Assignment —
Reproduce the full listing without a single change.

Record extracts —
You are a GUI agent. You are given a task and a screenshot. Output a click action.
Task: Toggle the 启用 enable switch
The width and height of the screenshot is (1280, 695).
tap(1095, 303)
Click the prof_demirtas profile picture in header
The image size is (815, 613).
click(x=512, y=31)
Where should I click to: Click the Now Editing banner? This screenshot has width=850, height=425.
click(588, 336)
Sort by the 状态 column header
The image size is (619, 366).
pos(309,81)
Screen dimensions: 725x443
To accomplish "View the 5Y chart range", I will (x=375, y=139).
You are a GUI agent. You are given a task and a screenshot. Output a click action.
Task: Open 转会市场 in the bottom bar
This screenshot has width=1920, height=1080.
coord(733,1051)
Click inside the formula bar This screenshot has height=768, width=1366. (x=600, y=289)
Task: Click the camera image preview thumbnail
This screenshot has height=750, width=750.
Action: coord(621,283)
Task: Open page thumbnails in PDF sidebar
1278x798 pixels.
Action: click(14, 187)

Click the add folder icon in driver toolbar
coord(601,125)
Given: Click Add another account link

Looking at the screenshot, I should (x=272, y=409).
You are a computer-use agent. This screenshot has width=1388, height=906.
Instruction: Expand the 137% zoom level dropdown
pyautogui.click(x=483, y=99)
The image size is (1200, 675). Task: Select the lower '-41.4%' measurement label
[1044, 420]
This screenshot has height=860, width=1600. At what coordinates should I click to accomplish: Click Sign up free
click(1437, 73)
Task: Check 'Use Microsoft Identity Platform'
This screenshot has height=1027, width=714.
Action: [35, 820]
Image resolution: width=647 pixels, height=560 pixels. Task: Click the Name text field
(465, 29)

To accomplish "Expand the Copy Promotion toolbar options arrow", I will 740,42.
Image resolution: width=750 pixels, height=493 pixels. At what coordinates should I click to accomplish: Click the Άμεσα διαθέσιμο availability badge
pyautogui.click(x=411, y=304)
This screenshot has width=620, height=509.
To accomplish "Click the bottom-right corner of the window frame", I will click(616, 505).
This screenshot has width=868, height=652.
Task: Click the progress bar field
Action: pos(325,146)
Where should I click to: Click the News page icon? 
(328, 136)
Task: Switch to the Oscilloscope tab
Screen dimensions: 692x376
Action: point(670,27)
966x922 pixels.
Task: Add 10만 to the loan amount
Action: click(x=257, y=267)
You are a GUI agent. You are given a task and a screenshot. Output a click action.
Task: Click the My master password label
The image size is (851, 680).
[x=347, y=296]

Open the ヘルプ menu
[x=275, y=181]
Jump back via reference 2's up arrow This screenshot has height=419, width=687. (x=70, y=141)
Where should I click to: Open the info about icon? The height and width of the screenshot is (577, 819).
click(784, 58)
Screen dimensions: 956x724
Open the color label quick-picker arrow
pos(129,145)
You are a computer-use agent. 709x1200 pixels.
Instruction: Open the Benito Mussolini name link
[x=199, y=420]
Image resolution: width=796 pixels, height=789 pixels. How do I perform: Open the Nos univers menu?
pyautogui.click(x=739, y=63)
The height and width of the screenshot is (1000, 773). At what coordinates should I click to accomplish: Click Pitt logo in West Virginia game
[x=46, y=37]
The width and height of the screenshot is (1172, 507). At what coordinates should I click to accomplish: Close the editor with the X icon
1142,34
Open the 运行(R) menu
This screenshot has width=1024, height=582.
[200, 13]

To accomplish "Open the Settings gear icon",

Written solution —
You are a GUI agent. You are given a task and a screenshot. Output a click action.
Task: Toggle the 启用 enable switch
The width and height of the screenshot is (1280, 695).
tap(1095, 303)
Click the prof_demirtas profile picture in header
The image size is (815, 613).
click(x=512, y=31)
Where should I click to: Click the Now Editing banner? This screenshot has width=850, height=425.
click(588, 336)
Sort by the 状态 column header
The image size is (619, 366).
pos(309,81)
Screen dimensions: 725x443
To accomplish "View the 5Y chart range", I will (x=375, y=139).
You are a GUI agent. You are given a task and a screenshot. Output a click action.
Task: Open 转会市场 in the bottom bar
This screenshot has width=1920, height=1080.
coord(733,1051)
Click inside the formula bar This screenshot has height=768, width=1366. (x=600, y=289)
Task: Click the camera image preview thumbnail
This screenshot has height=750, width=750.
Action: coord(621,283)
Task: Open page thumbnails in PDF sidebar
1278x798 pixels.
Action: click(14, 187)

Click the add folder icon in driver toolbar
coord(601,125)
Given: Click Add another account link

Looking at the screenshot, I should (x=272, y=409).
You are a computer-use agent. This screenshot has width=1388, height=906.
Instruction: Expand the 137% zoom level dropdown
pyautogui.click(x=483, y=99)
The image size is (1200, 675). Task: Select the lower '-41.4%' measurement label
[1044, 420]
This screenshot has height=860, width=1600. At what coordinates should I click to accomplish: Click Sign up free
click(1437, 73)
Task: Check 'Use Microsoft Identity Platform'
This screenshot has height=1027, width=714.
Action: [35, 820]
Image resolution: width=647 pixels, height=560 pixels. Task: Click the Name text field
(465, 29)

To accomplish "Expand the Copy Promotion toolbar options arrow", I will 740,42.
Image resolution: width=750 pixels, height=493 pixels. At what coordinates should I click to accomplish: Click the Άμεσα διαθέσιμο availability badge
pyautogui.click(x=411, y=304)
This screenshot has width=620, height=509.
To accomplish "Click the bottom-right corner of the window frame", I will click(616, 505).
This screenshot has width=868, height=652.
Task: Click the progress bar field
Action: pos(325,146)
Where should I click to: Click the News page icon? 
(328, 136)
Task: Switch to the Oscilloscope tab
Screen dimensions: 692x376
Action: point(670,27)
966x922 pixels.
Task: Add 10만 to the loan amount
Action: click(x=257, y=267)
You are a GUI agent. You are given a task and a screenshot. Output a click action.
Task: Click the My master password label
The image size is (851, 680).
[x=347, y=296]

Open the ヘルプ menu
[x=275, y=181]
Jump back via reference 2's up arrow This screenshot has height=419, width=687. (x=70, y=141)
Where should I click to: Open the info about icon? The height and width of the screenshot is (577, 819).
click(784, 58)
Screen dimensions: 956x724
Open the color label quick-picker arrow
pos(129,145)
You are a computer-use agent. 709x1200 pixels.
Instruction: Open the Benito Mussolini name link
[x=199, y=420]
Image resolution: width=796 pixels, height=789 pixels. How do I perform: Open the Nos univers menu?
pyautogui.click(x=739, y=63)
The height and width of the screenshot is (1000, 773). At what coordinates should I click to accomplish: Click Pitt logo in West Virginia game
[x=46, y=37]
The width and height of the screenshot is (1172, 507). At what coordinates should I click to accomplish: Close the editor with the X icon
1142,34
Open the 运行(R) menu
This screenshot has width=1024, height=582.
[200, 13]

To accomplish "Open the Settings gear icon",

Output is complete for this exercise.